Community members and business owners can take an online survey offered through the city of Minneapolis’s website, where they can share their thoughts on what the area should become and how it can better serve the neighborhood. The goal of the project is to simultaneously restore the street grid between Lake Street and Nicollet Avenue, while also improving the quality of life for local residents in the Uptown area.
“The city of Minneapolis has a long history in how we’ve developed through our engagement with the community,” says Rebecca Parrell, one of the leaders in the New Nicollet Redevelopment, the project dedicated to redesigning the area. “And through getting the community involved, we’re trying to find out about how specifically the community currently functions in that area. What they see as challenges, what they see as assets, and how we can capitalize on those as we move forward.”
The first phase of the New Nicollet Redevelopment, deemed the Characteristics of Success, focuses on getting the Minneapolis community involved in the project itself.
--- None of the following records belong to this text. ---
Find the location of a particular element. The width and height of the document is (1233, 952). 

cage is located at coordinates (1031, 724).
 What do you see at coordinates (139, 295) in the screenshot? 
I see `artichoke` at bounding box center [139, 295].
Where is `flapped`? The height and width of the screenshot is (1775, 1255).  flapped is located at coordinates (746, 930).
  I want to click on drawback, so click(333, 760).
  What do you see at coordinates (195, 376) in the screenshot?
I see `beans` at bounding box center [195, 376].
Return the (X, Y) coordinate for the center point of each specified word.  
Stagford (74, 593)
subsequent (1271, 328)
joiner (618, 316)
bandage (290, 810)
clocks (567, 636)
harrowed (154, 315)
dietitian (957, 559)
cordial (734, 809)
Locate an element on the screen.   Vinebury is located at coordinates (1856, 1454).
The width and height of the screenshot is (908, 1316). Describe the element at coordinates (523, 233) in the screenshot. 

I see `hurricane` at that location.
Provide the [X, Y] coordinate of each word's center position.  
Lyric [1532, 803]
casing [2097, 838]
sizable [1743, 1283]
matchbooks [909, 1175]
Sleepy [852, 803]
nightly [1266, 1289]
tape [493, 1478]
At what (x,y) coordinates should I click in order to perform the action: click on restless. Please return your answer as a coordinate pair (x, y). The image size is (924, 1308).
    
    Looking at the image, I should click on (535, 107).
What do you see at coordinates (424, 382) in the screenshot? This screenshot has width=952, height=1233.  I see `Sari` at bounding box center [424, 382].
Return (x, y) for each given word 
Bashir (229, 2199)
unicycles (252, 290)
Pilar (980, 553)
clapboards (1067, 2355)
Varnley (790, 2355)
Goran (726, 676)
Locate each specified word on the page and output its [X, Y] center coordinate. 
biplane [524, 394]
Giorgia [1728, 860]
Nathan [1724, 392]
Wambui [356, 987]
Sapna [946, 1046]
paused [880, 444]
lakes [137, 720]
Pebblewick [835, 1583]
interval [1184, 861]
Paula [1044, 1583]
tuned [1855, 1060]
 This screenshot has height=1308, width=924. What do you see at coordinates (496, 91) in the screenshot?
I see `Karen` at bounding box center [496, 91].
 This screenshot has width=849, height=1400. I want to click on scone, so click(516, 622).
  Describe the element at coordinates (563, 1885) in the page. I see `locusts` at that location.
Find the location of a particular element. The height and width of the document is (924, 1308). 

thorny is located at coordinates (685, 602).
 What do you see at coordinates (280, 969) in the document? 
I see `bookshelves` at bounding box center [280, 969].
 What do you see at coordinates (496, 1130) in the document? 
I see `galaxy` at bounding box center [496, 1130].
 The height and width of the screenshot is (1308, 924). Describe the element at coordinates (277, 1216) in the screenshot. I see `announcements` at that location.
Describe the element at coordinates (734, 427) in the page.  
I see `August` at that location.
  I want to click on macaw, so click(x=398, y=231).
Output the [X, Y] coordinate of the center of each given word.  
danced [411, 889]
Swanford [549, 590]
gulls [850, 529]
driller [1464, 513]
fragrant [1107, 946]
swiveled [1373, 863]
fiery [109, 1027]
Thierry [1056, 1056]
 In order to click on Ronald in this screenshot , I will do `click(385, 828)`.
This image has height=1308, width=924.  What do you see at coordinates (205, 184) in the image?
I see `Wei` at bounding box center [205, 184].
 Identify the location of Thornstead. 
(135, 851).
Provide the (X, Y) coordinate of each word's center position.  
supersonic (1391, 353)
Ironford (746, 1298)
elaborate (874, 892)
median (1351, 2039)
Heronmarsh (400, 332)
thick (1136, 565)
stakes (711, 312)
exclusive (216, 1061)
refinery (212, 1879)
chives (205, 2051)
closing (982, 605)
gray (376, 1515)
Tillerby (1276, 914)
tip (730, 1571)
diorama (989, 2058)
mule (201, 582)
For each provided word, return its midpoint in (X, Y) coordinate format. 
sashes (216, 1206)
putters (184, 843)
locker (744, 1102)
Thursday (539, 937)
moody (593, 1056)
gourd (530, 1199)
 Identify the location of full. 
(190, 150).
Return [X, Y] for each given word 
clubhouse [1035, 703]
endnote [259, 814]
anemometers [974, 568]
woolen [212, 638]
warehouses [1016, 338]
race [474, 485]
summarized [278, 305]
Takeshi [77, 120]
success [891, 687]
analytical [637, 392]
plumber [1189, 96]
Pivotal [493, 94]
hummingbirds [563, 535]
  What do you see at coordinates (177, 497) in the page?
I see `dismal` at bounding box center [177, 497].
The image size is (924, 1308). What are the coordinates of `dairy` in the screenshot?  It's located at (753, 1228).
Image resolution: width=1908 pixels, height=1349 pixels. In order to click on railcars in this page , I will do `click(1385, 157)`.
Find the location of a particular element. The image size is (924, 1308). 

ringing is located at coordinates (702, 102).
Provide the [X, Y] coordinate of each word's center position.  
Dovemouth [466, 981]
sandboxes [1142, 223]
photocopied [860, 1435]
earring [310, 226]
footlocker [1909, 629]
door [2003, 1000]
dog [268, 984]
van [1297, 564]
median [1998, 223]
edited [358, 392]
In addition to the survey, which runs until November 30, the group will host an open house at the Abyssinia Cultural Center, just a few blocks away from the former Kmart site, on October 25 from 5:30 to 8 p.m.
“I think it’s worth saying that there are different viewpoints,” Parrell says. “There are people who are really interested in supporting small, local businesses, while there are other folks interested in being able to have art or format stores that have the ability to provide a greater variety of low cost goods and services and groceries.”
At the heart of the redevelopment project, Parrell says balance is key. She explains that the future of the site is going to do its best to optimize the Characteristics of Success determined in the first phase of the New Nicollet Redevelopment, while aiming to promote the goods and services needed in the area when the design of the future space takes place in phase two. The actual demolition of the Kmart building and the area’s remodel will occur in phase three.
Although the project isn’t expected to be near completion until the end of 2023, a few things are certain: The new space will be greener, taller, and more convenient for locals. Parrell explains that the building will most likely include storefronts offering access to both Lake Street and Nicollet Avenue on street level, multiple stories of apartments offering new housing for the area located above, and lots of greenery added to the land to provide shade in the summer and to create a more welcoming environment, overall.
“At the end of the day, 10 acres of land can’t solve all of the challenges that we’re faced with,” Parrell says. “But we have to try to do our best to listen and prioritize what we’re hearing from the community. We’re going to do our best to meet the needs of the folks that are there.”